Continua Vasari rammentando come «oltre all’essere Iacopo per ordinario lungo ne’ suoi lavori, gli piaceva quella solitudine della Certosa, egli spese in questi lavori parecchi anni, e poi che fu finita la peste et egli tornatosene a Firenze, non lasciò per questo di frequentare assai quel luogo et andare e venire continuamente dalla Certosa alla città».

Molti studi e saggi critici sono stati dedicati da un secolo in qua e con crescente interesse – dal Clapp al Venturi, dal Toesca al Cecchi, dal Briganti al Berti e al Nigro e al Fedi – alla personalità di Pontormo, taluni intesi a svelare i risvolti patologici (nosofobia, agorafobia?) del suo umore malinconico e atrabiliare, altri le ragioni riposte delle inquietudini di quell’«ingegno rarissimo» (quale lo designò l’abate Lanzi a fine Settecento) che stringeva in un unico plesso la pratica del dipingere e la concentrazione del pensare. Vasari ricorda che «alcuna volta, andando per lavorare, si mise così profondamente a pensare quello che volesse fare, che se ne partì senz’avere fatto altro in tutto quel giorno che stare in pensiero».

«Quel cervello andava sempre investigando nuovi concetti e stravaganti modi di fare, non si contentando e non si fermando in alcuno», aggiunge Vasari. E ancora: «alla stanza dove stava a dormire e tal volta a lavorare si saliva per una scala di legno, la quale entrato che egli era, tirava su con una carrucola, a ciò niuno potesse salire da lui senza sua voglia o saputa».

Sono suggestionato dall’ipotesi che la condotta quotidiana nella quale si mantiene Pontormo, la sua attenzione alla dieta, agli orari, alla regola del giornaliero solitario meditare e operare nell’assoluto silenzio, dipenda dal lungo soggiorno tra i certosini del Galluzzo. Abbia, per lo meno, tenuta quella norma di vita ad esempio. Considerato da questa angolatura risulta illuminante il Diario relativo agli anni dal 1554 al 1556, gli ultimi tre della sua vita, «fatto nel tempo che dipingeva il coro di San Lorenzo» (vi stava lavorando dal 1546).

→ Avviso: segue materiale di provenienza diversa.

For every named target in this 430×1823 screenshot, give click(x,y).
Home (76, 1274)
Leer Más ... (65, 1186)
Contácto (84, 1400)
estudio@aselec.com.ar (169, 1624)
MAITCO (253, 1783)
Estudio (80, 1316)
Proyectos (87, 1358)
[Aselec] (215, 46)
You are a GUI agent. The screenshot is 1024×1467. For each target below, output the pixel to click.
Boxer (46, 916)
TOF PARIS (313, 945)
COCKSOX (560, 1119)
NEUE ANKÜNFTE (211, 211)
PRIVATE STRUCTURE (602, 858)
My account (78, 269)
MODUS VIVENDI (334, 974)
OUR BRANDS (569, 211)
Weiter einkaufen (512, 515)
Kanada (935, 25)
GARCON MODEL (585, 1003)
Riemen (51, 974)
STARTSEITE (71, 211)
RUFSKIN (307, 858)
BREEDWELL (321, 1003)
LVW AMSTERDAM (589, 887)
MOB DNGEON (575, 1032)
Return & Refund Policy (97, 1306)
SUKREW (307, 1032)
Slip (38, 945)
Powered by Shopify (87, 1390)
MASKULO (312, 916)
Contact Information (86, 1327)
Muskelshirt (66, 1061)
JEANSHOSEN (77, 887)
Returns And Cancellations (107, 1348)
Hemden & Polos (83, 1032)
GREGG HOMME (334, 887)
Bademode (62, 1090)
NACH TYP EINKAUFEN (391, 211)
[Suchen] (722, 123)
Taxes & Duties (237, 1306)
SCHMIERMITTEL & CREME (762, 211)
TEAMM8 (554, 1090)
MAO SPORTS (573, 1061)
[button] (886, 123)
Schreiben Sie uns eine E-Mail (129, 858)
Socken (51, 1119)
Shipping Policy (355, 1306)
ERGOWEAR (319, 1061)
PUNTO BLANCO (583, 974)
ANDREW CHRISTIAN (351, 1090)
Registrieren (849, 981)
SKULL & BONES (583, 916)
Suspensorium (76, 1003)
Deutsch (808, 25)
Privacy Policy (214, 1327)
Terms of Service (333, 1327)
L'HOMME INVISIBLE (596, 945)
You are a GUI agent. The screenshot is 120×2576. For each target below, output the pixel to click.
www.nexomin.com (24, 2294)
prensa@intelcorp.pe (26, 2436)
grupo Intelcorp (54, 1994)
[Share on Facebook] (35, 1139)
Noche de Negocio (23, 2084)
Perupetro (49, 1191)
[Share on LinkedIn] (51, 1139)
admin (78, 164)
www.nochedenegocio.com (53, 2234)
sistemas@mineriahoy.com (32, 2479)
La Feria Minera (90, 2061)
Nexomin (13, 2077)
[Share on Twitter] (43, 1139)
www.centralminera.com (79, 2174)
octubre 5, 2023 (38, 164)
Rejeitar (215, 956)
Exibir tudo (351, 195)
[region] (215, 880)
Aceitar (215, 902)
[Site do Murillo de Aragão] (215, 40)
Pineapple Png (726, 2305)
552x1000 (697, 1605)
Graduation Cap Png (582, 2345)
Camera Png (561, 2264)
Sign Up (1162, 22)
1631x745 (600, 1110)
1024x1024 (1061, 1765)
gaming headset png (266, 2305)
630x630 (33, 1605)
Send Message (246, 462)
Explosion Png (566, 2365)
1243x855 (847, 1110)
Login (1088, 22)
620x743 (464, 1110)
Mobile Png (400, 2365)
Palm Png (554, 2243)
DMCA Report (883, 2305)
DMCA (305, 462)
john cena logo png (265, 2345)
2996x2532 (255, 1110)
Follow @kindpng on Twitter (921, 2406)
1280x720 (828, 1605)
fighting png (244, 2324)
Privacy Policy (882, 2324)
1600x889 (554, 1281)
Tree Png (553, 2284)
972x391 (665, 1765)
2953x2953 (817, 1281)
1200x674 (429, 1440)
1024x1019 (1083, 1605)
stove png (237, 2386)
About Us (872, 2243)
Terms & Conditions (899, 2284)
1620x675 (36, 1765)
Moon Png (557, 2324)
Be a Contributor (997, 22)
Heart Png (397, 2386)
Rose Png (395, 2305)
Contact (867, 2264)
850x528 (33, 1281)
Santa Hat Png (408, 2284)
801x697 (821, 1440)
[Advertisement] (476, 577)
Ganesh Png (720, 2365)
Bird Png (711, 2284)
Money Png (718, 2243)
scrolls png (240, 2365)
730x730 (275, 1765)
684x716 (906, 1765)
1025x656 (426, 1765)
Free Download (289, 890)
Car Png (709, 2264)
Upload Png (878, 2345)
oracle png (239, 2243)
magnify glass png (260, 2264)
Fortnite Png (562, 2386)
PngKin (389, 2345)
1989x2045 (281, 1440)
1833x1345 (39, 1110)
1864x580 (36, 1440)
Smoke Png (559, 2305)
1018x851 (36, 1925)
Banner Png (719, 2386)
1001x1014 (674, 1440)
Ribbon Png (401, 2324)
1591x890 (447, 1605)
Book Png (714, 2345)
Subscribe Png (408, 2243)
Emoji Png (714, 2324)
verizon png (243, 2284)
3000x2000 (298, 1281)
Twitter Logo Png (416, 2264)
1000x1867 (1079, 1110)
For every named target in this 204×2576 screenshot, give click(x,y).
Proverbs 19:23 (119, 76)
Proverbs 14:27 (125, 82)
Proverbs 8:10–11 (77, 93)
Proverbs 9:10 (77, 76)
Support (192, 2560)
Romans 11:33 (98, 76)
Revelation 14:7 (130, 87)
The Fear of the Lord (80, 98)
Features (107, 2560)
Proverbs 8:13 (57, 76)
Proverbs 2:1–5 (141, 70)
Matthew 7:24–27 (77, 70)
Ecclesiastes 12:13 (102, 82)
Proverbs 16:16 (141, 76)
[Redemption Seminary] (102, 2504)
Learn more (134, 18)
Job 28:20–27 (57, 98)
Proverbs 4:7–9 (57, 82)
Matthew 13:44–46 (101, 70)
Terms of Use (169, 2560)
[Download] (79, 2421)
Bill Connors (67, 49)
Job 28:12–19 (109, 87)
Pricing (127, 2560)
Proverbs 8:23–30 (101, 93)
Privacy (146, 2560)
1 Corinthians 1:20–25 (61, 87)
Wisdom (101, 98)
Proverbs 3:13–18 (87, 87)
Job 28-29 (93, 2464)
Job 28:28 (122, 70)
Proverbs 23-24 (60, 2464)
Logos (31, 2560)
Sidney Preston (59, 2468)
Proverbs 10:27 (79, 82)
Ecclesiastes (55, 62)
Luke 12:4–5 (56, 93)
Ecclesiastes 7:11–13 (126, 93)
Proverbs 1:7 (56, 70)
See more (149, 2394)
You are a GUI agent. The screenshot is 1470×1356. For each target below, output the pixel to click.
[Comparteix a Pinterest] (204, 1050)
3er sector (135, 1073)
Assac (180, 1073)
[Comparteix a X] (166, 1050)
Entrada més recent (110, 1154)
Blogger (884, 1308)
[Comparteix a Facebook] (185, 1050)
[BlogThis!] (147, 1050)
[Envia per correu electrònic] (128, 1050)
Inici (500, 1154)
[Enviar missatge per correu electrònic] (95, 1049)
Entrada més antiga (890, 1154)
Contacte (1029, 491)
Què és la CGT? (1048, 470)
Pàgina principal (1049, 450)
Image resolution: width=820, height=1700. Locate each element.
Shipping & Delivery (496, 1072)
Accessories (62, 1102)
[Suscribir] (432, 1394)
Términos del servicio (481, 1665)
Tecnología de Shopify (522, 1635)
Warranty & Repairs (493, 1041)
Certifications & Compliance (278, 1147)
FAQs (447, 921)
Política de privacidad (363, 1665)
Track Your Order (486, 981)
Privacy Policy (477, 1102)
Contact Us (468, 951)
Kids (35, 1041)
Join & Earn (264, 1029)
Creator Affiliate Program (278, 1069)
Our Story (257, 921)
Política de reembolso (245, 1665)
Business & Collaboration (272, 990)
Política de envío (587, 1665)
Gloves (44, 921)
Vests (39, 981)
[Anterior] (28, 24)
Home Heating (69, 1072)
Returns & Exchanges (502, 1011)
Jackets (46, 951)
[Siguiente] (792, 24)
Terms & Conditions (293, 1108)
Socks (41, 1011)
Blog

Ne trascrivo poche righe: «Martedì e mercoledì feci quel vechio, e ’l braccio suo che sta così. Adì 15 di marzo cominciai quello braccio che tiene la coregia in testa, che fu in venerdì, e la sera cenai uno pesce d’uovo, cacio, fichi e noce e once 11 di pane. Mercoledì feci quello resto del putto e ebi disagio a quello stare chinato tucto dì, in modo che mi dolse giovedì le rene». Tucto dì ad affrescare dando figura ai suoi pensieri nell’eremo che Pontormo si è costruito. Scrive Vasari: «avendo egli adunque con muri, assiti e tende turata quella cappella e datosi tutto alla solitudine, la tenne per ispazio d’undici anni in modo serrata che da lui in fuori mai non vi entrò anima vivente, né amici né nessuno».